Records from a collection
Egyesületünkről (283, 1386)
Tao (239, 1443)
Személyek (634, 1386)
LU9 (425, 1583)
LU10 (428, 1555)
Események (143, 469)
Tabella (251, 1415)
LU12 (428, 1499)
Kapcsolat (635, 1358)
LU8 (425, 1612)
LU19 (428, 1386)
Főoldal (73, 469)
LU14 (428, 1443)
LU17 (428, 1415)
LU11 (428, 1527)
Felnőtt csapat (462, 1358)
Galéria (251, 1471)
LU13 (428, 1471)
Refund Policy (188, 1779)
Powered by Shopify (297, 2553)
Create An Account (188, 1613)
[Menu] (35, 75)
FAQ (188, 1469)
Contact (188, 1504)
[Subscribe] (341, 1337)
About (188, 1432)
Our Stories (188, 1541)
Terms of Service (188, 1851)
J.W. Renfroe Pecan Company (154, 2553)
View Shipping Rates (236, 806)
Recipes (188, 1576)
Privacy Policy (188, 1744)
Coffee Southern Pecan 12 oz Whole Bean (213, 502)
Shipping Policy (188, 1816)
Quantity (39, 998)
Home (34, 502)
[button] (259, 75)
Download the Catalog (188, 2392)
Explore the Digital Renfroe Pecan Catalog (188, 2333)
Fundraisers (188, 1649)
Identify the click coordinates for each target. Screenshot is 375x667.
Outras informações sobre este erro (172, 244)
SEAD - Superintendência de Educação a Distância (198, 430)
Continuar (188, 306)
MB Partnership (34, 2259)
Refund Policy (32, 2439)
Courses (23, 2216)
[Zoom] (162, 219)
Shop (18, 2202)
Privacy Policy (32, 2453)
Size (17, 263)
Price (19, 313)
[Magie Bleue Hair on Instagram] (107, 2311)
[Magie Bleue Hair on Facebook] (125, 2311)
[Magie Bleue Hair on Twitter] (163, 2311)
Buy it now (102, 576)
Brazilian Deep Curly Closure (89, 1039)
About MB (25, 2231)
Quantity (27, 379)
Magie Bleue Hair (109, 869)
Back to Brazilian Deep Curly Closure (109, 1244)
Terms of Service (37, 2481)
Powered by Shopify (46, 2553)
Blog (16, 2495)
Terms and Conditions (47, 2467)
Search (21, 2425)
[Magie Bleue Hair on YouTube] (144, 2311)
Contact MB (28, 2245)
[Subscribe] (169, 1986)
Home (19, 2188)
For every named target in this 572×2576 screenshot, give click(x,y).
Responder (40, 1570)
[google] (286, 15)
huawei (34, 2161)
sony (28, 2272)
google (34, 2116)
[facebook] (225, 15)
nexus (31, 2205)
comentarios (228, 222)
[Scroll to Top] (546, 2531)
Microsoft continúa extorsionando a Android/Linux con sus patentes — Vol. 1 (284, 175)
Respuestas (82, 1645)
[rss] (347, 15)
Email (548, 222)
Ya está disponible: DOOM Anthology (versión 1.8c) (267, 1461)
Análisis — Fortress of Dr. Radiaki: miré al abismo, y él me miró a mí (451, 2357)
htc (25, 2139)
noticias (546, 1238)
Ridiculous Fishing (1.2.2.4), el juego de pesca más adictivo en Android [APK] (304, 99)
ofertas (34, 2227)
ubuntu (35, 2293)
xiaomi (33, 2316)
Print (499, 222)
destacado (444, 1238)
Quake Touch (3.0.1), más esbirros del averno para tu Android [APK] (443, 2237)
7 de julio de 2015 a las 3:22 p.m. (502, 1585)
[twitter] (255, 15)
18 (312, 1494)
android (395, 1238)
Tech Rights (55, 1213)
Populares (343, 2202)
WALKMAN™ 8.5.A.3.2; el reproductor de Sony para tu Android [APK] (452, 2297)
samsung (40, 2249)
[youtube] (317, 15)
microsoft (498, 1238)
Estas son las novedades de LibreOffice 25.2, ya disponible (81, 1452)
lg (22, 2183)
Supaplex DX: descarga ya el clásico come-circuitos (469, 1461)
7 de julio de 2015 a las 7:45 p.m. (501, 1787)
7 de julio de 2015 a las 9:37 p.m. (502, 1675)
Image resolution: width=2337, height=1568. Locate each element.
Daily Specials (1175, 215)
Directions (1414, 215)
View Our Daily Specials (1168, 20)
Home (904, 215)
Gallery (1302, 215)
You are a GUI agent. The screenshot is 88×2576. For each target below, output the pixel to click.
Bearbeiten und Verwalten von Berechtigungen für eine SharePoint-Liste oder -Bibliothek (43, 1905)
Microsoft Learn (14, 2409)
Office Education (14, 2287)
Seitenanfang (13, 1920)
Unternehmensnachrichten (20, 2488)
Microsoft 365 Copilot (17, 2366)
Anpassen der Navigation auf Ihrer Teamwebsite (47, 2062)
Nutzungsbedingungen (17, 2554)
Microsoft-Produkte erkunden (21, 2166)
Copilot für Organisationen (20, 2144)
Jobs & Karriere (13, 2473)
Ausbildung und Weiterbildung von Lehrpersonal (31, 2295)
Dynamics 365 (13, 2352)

WHAT THE TASK REQUIRES:
Your answer should consist of every line from the entries that holds "para".

ANSWER FOR THIS EXERCISE:
Quake Touch (3.0.1), más esbirros del averno para tu Android [APK] (443, 2237)
WALKMAN™ 8.5.A.3.2; el reproductor de Sony para tu Android [APK] (452, 2297)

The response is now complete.